ポチ、もしかしてロザリーが嫌いなのかしら。
「ねぇ、ロザリーってお風呂はちゃんと入ってる?」
「?」
唐突な質問に首を傾げるロザリーだけれど、大好きな私と直ぐに仲良くなった彼女に嫉妬しているって線はお兄ちゃんが一番大好きで周囲に嫌そうな態度を取らない事から違うでしょうし、青色が嫌いって事も無いと思う。

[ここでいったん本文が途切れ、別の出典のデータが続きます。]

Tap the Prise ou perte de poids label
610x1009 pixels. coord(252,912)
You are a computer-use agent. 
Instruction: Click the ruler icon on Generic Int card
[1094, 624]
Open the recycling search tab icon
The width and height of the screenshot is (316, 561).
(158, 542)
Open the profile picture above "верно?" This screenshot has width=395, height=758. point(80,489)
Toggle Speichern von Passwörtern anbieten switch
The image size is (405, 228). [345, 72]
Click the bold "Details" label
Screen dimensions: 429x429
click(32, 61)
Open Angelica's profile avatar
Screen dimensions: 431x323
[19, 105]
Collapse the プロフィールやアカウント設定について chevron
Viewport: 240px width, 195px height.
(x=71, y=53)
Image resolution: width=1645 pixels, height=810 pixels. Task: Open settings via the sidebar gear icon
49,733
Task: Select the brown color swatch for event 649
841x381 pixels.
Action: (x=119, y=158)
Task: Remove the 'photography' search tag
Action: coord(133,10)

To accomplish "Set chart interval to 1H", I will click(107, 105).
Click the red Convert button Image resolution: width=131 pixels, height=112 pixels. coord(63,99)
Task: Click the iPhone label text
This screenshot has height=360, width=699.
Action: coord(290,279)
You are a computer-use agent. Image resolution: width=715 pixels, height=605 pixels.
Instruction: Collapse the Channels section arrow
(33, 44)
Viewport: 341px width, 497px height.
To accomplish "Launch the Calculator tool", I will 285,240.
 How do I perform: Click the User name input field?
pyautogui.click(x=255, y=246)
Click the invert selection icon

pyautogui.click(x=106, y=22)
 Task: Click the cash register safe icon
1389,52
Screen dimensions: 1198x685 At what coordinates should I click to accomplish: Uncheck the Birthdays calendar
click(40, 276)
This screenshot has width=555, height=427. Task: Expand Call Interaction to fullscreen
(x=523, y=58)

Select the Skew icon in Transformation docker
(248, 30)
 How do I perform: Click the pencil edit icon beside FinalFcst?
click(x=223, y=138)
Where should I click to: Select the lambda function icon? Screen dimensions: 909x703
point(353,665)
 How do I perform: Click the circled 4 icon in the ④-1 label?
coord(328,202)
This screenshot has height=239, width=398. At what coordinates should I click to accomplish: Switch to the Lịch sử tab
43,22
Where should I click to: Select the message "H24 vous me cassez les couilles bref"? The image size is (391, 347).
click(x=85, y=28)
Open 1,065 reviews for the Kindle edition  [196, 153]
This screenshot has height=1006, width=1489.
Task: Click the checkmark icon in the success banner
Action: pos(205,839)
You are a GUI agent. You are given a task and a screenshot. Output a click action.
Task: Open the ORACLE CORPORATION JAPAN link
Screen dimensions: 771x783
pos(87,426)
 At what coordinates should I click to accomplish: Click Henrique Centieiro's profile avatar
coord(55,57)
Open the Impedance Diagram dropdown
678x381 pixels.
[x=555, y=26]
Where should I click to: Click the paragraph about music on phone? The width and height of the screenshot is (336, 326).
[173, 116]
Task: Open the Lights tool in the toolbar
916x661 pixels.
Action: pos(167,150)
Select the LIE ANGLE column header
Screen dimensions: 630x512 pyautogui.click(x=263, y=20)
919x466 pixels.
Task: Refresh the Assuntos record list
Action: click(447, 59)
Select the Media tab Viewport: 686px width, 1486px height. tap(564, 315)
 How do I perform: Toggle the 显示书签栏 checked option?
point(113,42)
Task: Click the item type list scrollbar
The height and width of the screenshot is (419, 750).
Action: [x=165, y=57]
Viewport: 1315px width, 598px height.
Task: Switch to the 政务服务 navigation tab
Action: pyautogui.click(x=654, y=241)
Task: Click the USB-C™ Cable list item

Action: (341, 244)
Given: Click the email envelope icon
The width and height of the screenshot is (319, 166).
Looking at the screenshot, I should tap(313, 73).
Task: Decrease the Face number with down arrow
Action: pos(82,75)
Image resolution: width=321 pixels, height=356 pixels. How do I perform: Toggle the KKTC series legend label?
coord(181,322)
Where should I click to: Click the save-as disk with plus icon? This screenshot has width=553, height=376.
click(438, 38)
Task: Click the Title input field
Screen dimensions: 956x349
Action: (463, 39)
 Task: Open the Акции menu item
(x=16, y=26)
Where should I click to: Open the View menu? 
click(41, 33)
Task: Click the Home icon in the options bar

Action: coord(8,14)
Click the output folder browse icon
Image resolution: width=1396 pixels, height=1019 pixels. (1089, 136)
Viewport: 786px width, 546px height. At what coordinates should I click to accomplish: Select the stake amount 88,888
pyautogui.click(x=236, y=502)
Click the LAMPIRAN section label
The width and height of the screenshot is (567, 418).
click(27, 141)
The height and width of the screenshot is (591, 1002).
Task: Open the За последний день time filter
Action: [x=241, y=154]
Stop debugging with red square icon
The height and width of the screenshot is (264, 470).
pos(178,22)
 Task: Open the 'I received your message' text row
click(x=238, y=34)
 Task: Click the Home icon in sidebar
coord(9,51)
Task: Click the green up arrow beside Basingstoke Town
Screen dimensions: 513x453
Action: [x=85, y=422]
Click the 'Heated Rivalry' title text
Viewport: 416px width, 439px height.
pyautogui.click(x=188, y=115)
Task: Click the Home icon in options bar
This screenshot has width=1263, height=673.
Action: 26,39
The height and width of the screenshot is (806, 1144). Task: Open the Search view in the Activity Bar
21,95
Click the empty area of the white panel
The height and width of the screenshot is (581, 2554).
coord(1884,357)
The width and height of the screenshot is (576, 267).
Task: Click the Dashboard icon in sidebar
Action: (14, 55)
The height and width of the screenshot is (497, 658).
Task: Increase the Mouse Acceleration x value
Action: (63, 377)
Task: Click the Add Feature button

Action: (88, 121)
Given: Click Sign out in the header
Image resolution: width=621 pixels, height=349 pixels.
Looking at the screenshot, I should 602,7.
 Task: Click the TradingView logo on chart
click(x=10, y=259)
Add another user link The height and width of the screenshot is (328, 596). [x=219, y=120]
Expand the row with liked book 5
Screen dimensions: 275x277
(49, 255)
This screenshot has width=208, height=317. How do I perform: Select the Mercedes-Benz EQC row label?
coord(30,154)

じゃあ嫌う理由は何かって、多分グリフォンにとって嫌な臭いがするんじゃないかって思ったわ。
「お風呂……多分入っている……と思う」
「疑問系なの? しっかりしなさい、うっかりするな」
「夜は眠いからボーッとしてたらミントが身の回りの世話をしてくれる。だから覚えていなくても問題無し」
「問題だらけじゃないの、それって」
風で全身を包んだポチは水中で慣れていないのか飛びにくそうにしながらもイルカイザーを追い掛け、十字路のループを突破する。
「キュキューイ」
「駄目に決まってるじゃない」
ロザリーだけ落としても良いかって、何を考えているのよ、ポチったら。